When I run a PCA on vst-transformed counts, the plot looks like this:
It seems that the first axis explains my treatment to a certain degree... When I did the differential expression analysis with DESeq, the number of genes detected as DE somehow fitted my expectations, since the highest treatment induced most gene regulations, followed by medium and low treatment.
This is the relevant code snippet; pesticide was a factor with 4 levels
dds <- DESeqDataSetFromMatrix(countData=rawCounts, colData=metedata, design= ~ Pesticide) dds <- DESeq(dds)
Since there was certainly something else going on, I wanted to see if/how many SVs I could estimate and how the data (i.e. the PCA bi-plot) would look like if the SVs were regressed out. So I used the SVA package, which estimated 5 SVs. I included them subsequently and plotted always the PCA biplot:
What I am wondering about is that when I included all singificant SVs (5) as covariates in DESeq and perform the analysis again, then the high concentration treatment, which is still "the farest away from the control" on the first axis in the corrected PCA plot, shows the lowest number of DE genes.
This is how implemented the SVA results into DESeq
ddssva <- dds ddssva$SV1 <- svseq$sv[,1] ddssva$SV2 <- svseq$sv[,2] ddssva$SV3 <- svseq$sv[,3] ddssva$SV4 <- svseq$sv[,4] ddssva$SV5 <- svseq$sv[,5] design(ddssva) <- ~ SV1+SV2+SV3+SV4+SV5+Pesticide ddssva <- DESeq(ddssva)
I read many posts here, and most of them relate to the issue that batch correction/SVA introduces signal.
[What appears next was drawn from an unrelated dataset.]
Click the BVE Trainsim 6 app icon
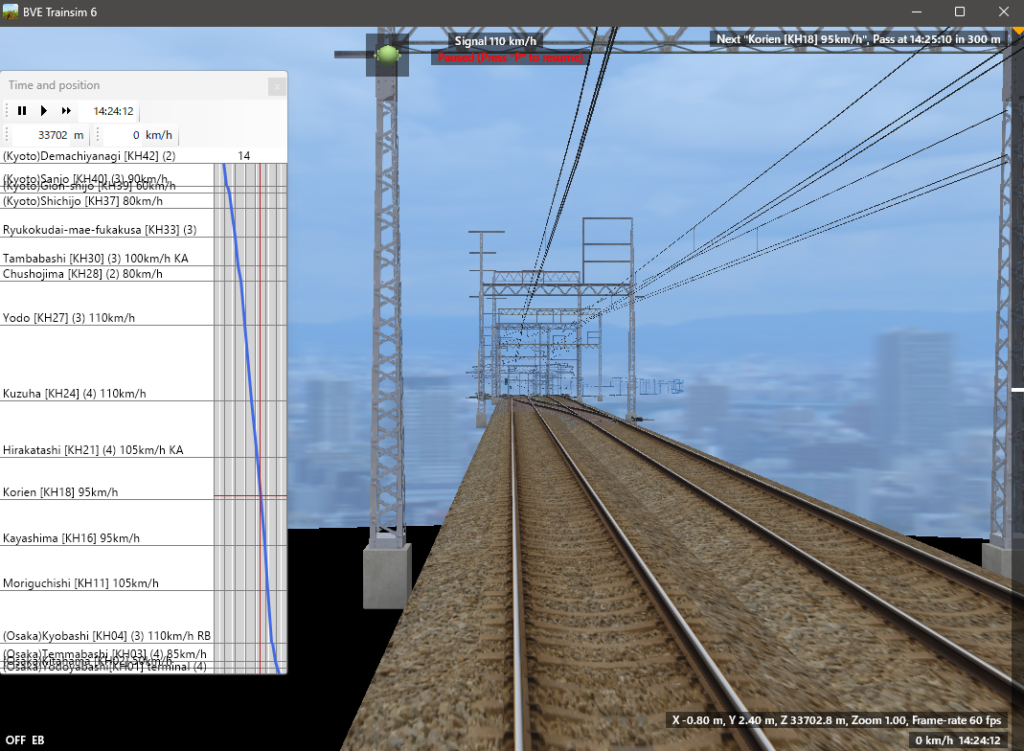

I also read that in some cases true variation is lost, what appears to be the case here, but I thought this should be also reflected in the PCA then...? I first thought this would be related to high within-group variability but when I I fit the model with a numerical predictor (i.e. concentration measurements, scaled and centered), many many genes are detected as DE - with and without including the SVs as covariates in the design.
Any thoughts or recommendations how I could further explore this or hints towards relevant posts would be highly appreciated.
Thanks and all the best!